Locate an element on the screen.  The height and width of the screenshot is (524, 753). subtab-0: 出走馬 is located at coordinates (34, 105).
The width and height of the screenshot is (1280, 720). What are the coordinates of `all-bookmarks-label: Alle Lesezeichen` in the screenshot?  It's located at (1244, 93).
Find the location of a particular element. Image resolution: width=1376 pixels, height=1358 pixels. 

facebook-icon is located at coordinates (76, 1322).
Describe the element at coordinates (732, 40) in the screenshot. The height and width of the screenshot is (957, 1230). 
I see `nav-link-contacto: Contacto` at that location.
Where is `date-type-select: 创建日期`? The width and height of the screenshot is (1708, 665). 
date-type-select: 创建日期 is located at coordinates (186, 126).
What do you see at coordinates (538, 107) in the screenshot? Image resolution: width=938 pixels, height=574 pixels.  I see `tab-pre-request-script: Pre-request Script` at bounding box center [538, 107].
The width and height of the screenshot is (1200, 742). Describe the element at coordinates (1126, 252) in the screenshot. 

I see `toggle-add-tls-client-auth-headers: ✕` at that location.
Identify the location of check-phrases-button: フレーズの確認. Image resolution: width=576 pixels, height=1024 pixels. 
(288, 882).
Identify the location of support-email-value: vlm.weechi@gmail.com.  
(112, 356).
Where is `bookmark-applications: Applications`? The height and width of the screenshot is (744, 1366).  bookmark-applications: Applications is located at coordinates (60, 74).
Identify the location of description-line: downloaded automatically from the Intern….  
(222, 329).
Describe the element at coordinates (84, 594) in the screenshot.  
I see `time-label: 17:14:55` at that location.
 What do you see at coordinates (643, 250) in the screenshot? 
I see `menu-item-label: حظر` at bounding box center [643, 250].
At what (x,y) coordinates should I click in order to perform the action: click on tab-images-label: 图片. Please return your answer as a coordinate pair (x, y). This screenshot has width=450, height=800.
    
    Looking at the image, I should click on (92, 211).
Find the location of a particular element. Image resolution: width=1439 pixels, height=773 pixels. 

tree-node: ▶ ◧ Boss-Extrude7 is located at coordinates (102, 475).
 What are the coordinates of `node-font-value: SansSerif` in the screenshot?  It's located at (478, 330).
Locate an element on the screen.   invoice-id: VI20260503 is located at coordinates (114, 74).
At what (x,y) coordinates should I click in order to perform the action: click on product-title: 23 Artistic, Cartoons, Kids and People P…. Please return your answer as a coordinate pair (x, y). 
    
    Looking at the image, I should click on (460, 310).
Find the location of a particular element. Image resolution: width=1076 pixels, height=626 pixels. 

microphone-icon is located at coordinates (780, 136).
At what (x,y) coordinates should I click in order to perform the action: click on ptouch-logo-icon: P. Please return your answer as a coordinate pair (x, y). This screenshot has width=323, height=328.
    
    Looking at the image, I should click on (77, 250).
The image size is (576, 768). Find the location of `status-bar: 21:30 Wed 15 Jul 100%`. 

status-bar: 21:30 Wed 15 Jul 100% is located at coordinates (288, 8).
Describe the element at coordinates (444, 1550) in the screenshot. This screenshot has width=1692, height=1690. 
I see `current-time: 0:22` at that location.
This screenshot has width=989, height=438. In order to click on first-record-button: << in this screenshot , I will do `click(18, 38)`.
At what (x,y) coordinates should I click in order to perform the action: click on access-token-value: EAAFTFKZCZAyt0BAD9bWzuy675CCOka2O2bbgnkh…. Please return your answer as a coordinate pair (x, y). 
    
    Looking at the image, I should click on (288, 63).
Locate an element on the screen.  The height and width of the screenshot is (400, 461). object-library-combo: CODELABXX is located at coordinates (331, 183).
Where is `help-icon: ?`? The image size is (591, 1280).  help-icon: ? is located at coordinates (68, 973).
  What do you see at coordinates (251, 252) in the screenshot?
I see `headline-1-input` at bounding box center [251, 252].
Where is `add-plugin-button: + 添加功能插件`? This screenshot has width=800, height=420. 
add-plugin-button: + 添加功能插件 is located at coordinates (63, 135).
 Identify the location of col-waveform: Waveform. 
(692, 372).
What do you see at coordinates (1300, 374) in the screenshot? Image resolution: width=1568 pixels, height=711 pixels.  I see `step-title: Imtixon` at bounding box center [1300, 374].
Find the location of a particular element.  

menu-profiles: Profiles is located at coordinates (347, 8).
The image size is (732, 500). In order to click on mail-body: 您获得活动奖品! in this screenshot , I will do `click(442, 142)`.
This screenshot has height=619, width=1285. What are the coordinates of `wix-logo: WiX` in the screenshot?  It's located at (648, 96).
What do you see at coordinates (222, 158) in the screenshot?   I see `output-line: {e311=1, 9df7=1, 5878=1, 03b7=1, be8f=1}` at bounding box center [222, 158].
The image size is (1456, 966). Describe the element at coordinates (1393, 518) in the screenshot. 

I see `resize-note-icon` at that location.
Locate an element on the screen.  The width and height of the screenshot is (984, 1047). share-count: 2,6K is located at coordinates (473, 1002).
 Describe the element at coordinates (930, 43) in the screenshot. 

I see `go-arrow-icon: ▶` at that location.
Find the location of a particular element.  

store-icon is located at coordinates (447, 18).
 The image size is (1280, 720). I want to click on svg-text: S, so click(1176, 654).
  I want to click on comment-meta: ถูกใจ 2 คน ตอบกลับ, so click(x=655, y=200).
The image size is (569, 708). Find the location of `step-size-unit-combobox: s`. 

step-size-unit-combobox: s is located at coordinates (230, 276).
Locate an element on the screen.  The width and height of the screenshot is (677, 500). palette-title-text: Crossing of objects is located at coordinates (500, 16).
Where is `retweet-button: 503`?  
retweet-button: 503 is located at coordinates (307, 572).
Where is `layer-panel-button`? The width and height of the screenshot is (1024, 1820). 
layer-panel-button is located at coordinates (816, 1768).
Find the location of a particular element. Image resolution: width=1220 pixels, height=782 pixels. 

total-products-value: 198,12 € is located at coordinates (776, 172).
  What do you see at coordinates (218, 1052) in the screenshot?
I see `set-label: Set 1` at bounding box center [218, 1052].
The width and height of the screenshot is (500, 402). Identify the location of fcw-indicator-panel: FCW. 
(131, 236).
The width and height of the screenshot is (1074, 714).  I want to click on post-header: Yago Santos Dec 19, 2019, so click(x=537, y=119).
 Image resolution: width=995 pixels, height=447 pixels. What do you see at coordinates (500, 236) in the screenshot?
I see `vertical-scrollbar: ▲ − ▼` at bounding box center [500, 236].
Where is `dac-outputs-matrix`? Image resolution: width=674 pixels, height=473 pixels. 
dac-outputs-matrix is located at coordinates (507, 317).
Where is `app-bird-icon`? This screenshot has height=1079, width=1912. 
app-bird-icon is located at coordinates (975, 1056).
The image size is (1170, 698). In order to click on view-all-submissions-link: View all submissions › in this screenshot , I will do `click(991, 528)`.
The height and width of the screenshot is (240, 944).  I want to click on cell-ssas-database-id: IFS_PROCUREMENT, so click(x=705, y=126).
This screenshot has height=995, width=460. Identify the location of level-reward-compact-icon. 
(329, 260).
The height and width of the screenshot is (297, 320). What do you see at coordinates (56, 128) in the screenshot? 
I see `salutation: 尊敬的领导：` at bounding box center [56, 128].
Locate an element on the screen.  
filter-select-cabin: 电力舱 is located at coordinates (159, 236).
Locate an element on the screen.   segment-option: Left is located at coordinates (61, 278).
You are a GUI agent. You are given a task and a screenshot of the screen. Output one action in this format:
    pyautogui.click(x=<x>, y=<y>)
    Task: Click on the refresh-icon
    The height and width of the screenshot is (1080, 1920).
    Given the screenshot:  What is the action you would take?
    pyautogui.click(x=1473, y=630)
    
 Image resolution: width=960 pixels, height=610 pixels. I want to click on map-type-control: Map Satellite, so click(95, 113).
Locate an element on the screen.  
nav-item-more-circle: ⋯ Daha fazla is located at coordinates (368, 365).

• Request
Count the lines of the records that contain the string "link", treating case as significant, and give only the number.

• Answer to this exercise
2